Notice to Patients of Privacy Practices
This notice describes how medical information about you may be used and
disclosed. We are required by law to protect the privacy of your protected
health information. This document also explains how you can gain access to
your medical information and who to contact should you have any complaint.
Please read this document carefully and sign the form to acknowledge you
have received this notice.
A. The general consent for release of medical
records you sign authorizes Peninsula Orthopaedic Associates to disclose
the information in your medical record for treatment, payment, and health
care operations:
- For the purpose of providing, coordinating, or managing your
treatment and related services. Your information may be shared with
employees and contractors of the provider, or with other health care
providers who are treating you or consulting in your care.
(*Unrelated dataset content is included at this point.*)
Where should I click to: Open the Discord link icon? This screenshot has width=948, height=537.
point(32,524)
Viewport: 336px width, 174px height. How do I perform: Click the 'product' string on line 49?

- For the purpose of arranging payment for your care. Your information
may be shared with your insurer or other third party payor who is
responsible for paying all or part of the cost for your care. This may
include certain activities your health insurance plan or workers
compensation insurer requires before it approves or pays for health care
services we recommend.
- For the purpose of health care operations. We may use and disclose
information that is necessary for our business operations, e.g.,
internal quality assessments, contacting other health care providers
about treatment alternatives. We may use information about you to remind
you by telephone, letter, or postcard of an appointment for treatment of
medical care or to notify you of a diagnostic test result.
B. You may be asked to sign a specific
authorization for release of medical records, which will authorize us to
make a specific disclosure that is not covered under section A above. The
specific information, the entity to whom it will be disclosed, and the
purpose for which it will be used will be documented for your review
before signing.
C. You may revoke any consent or authorization
provided to us by giving a written notice of revocation.
D. We may be required by law to disclose your
records that you have not authorized. Examples of these situations include
but are not limited to, complying with workers compensation laws,
receiving a subpoena for the records, or if public responsibility requires
disclosure, e.g., to protect public health. We will keep all disclosures
of your medical records to the minimum necessary.
E. Your rights regarding health information
about you:
- You have the right to inspect a copy your health information.
- If you feel that the health information we have about you is
incomplete or inaccurate, you have the right to request an amendment to
your medical records. The request must be made in writing with the
reason that supports your request. If we do not agree with your request,
you have the right to ask that your statement be place in the medical
record.
- You have the right to find out how your health information is used
and to whom it is disclosed. You may request an accounting of your
medical record disclosures made by us except for disclosures made for
treatment, payment, and health care operations covered in Section A.
F. We are required by law to maintain the
privacy of your protected health information and if you believe that your
rights have been violated, you may complain to the Secretary of the U.S.
Department of Health and Human Services or complain to us by talking to
us, calling us, or writing to us with details. Please ask to speak to or
contact our privacy complaints contact person, Susan Calhoun, at our
office. We will not retaliate in any way against a patient for making a
complaint.
G. We reserve the right to change our privacy
practices and to make new policies effective for all protected health
information that we maintain. If we should do so, we will issue an updated
"notice to patients" to all of our patients.